Festive family life: Aspergers-style




'tis the season to be jolly...could somebody please tell that to Ethan?!
He can be so miserable. We, his family, seem to bring out the worst in him. But I think that's just because we're here and therefore demand some interaction. Left to his own company and his computer or a film, he's happy as Larry. But, the fact is, he does have a family - and a fairly large one at that. And I know that having three young children zaps a lot of our energy and grown-up time and, quite frankly, that living with a 3, a 5 and an 8-year-old can be excruciatingly annoying and frustrating. But we, together, decided to have three kids and, I'm sorry but, Aspergers or not, together we need to bring them up.

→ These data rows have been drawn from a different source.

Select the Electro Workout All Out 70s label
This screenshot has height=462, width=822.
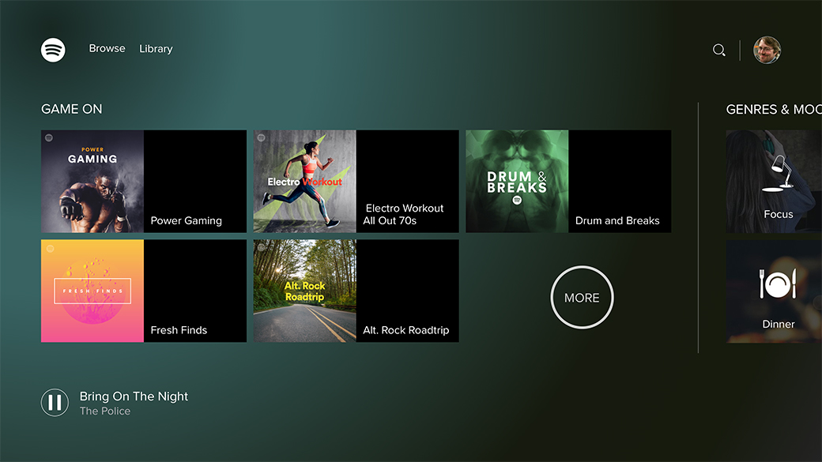tap(404, 215)
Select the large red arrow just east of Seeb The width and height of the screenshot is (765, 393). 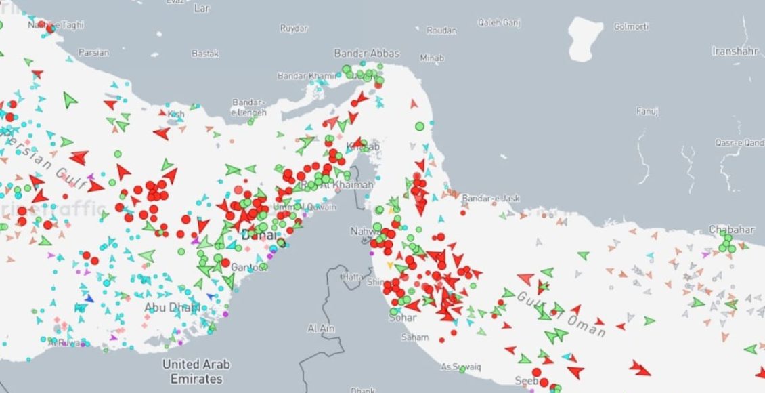coord(575,371)
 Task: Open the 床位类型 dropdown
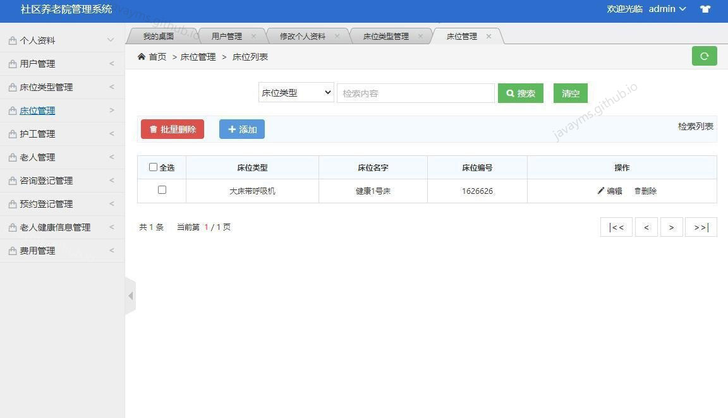[x=296, y=93]
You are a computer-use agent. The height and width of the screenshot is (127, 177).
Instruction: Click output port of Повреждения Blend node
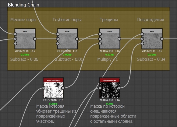(x=162, y=39)
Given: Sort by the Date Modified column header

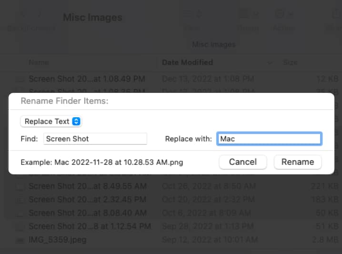Looking at the screenshot, I should coord(187,62).
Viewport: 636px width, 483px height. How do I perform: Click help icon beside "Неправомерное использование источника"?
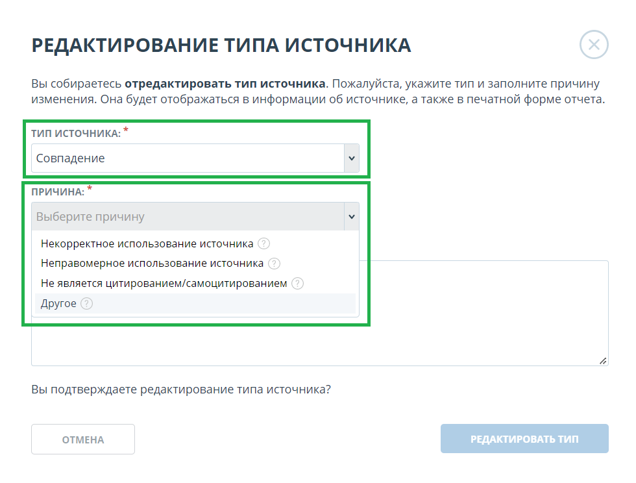274,264
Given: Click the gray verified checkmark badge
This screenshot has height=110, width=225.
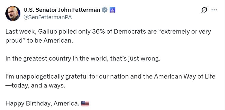Looking at the screenshot, I should point(105,10).

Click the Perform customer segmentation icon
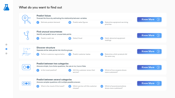pos(38,54)
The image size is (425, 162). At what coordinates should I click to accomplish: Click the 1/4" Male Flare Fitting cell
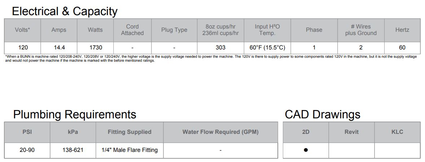[130, 150]
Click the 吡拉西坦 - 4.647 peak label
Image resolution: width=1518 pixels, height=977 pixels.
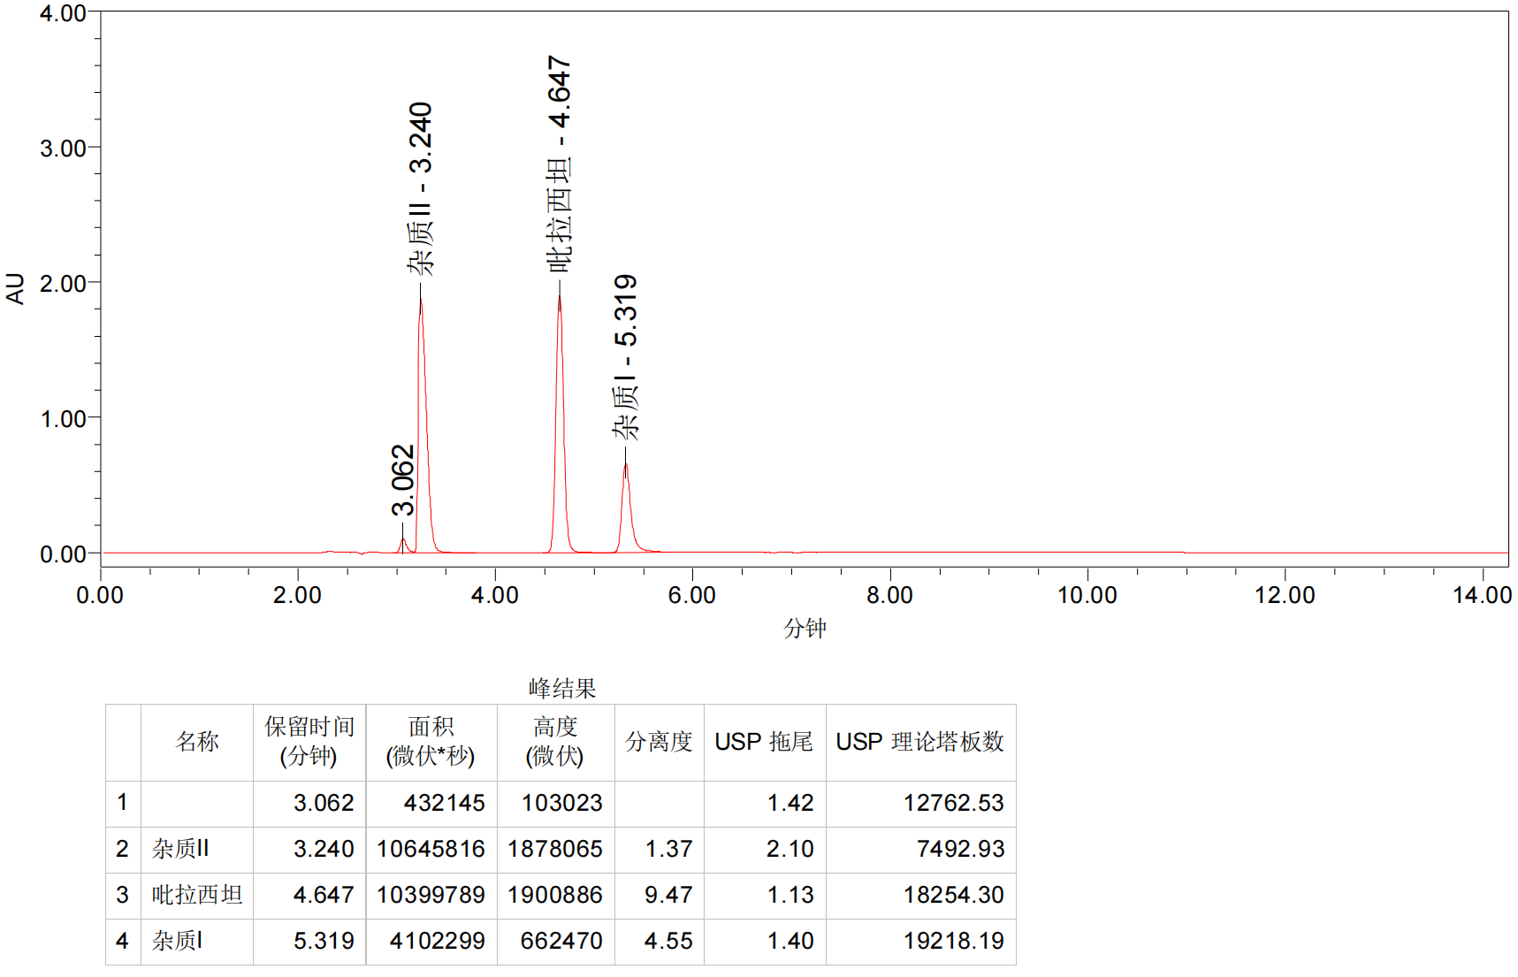tap(560, 164)
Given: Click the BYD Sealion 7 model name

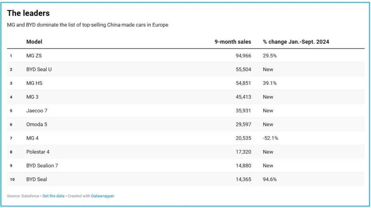Looking at the screenshot, I should 42,165.
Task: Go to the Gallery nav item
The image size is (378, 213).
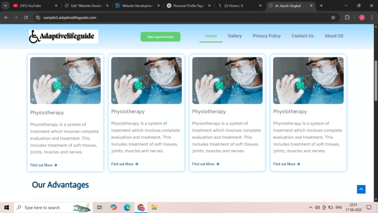Action: pyautogui.click(x=235, y=36)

Last weekend in the car, Ava mentioned her Christmas concert at school and asked if we would both go (Ethan happened to be off work that day). As I began to gush 'Of course, darling, we're looking forward to it,' Ethan's simultaneous response was 'I've already seen you sing. I don't need to come, do I?' Apart from the fact that this was something different, even if it was a repeat performance, his only daughter, his little ray of sunshine, wanted her mum and dad together to watch her sparkling school performance! How her little face dropped as Ethan nit-picked with me about whether it was really necessary for him to come again.

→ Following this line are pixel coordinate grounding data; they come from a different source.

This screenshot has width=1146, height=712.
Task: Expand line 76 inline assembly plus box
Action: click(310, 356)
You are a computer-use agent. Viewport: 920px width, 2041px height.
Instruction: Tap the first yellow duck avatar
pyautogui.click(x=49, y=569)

This followed on from a few days earlier when Sam melted my heart after a Wii session with Ethan by asking me 'Why does daddy always shout at me when I do it wrong? I don't shout at him when he does it wrong.'
And then to top it all, yesterday he phoned me from town to get clarification on what type of earrings I wanted for Christmas. When I explained the type I wanted and where he could get them from, his answer was that the particular shop I'd mentioned 'wasn't accessible'. It was actually a couple of stops on the tram from where he works and, when I laboured the point (because, despite my best efforts, I'm not one to swallow my frustrations) he admitted that he couldn't handle the crowds and the noise and the chaos and the general effort of going into a city centre. Fine - it's only a pair of earrings and I can get them myself. It's just that, more than the earrings, if he'd have tackled the bright lights of the big city - just for half an hour - for my sake, those earrings would have represented that he loves me more than he hates crowded, noisy spaces. A notion, it seems, that is lost on Ethan.

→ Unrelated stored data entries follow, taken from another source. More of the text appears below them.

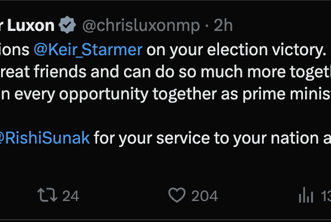This screenshot has width=331, height=222.
Task: Like the tweet with the heart icon
Action: [x=177, y=195]
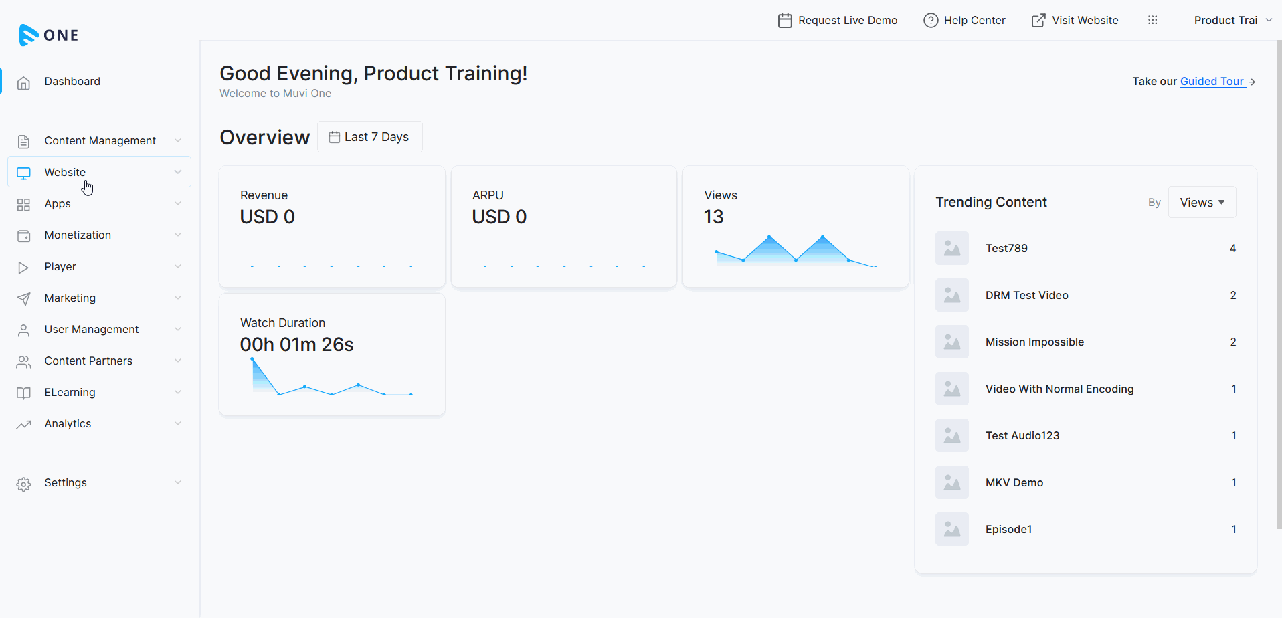Click the Settings gear icon
This screenshot has height=618, width=1282.
point(23,484)
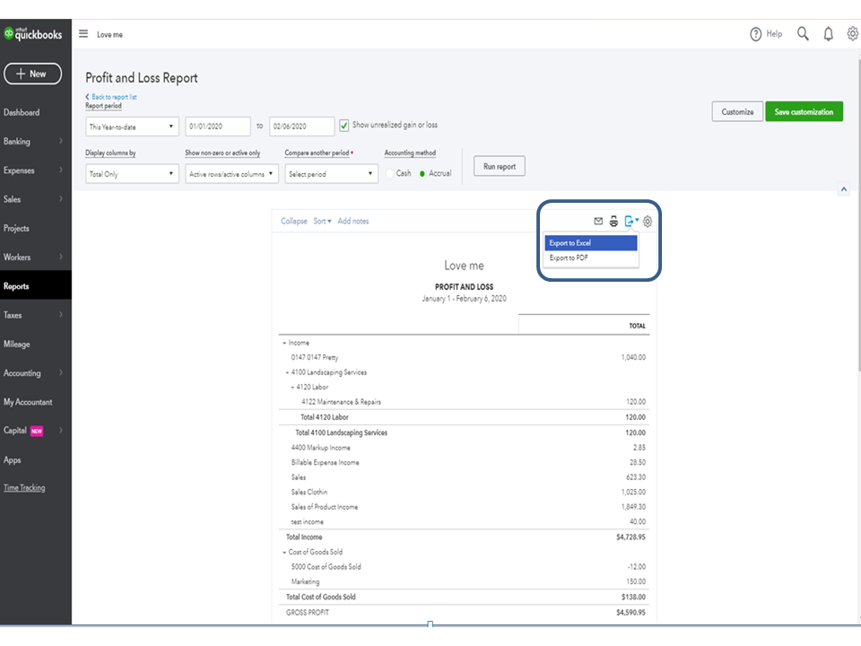The image size is (861, 646).
Task: Click the search magnifier icon
Action: pos(803,34)
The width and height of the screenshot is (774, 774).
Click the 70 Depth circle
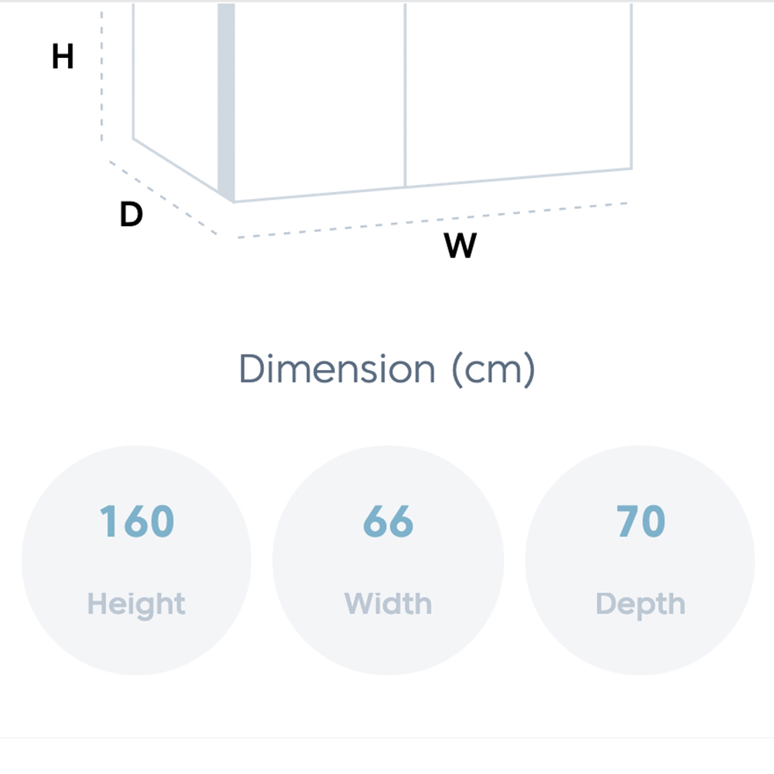[x=640, y=560]
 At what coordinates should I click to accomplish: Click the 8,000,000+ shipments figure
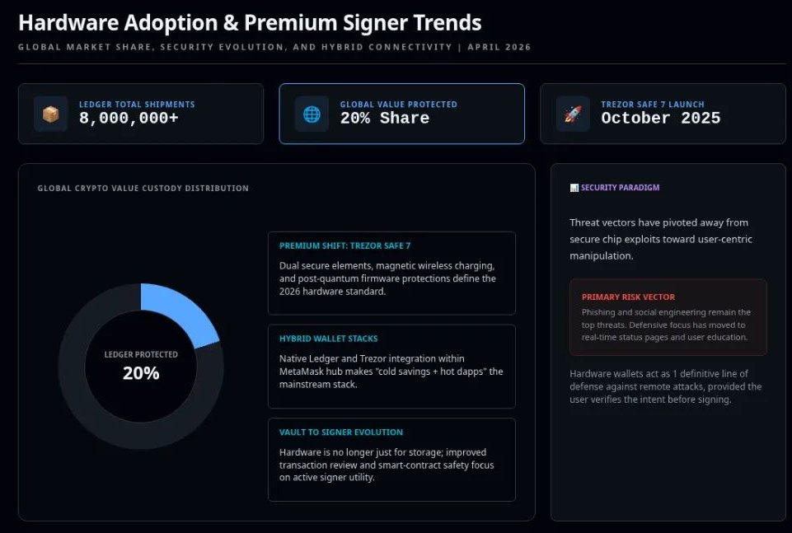[x=129, y=119]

Maybe I'm being selfish and asking too much. Maybe every dad wishes he could find a way to wheedle out of his child's school Christmas concert - it's just that not every dad would admit it, or worse still, verbalise it in front of his child. And maybe every dad gets a bit het up over some aspect of his son's performance - whether it's shouting from the sidelines of a football pitch or from the edge of a sofa in front of a Wii. And in so many ways, Ethan is such a great dad and such a great husband - supportive, constant, faithful, hard-working, loyal...it'd just be nice, every now and again, to be able to add cheerful, light-hearted and considerate to the list too.  
Jolly would just be asking too much.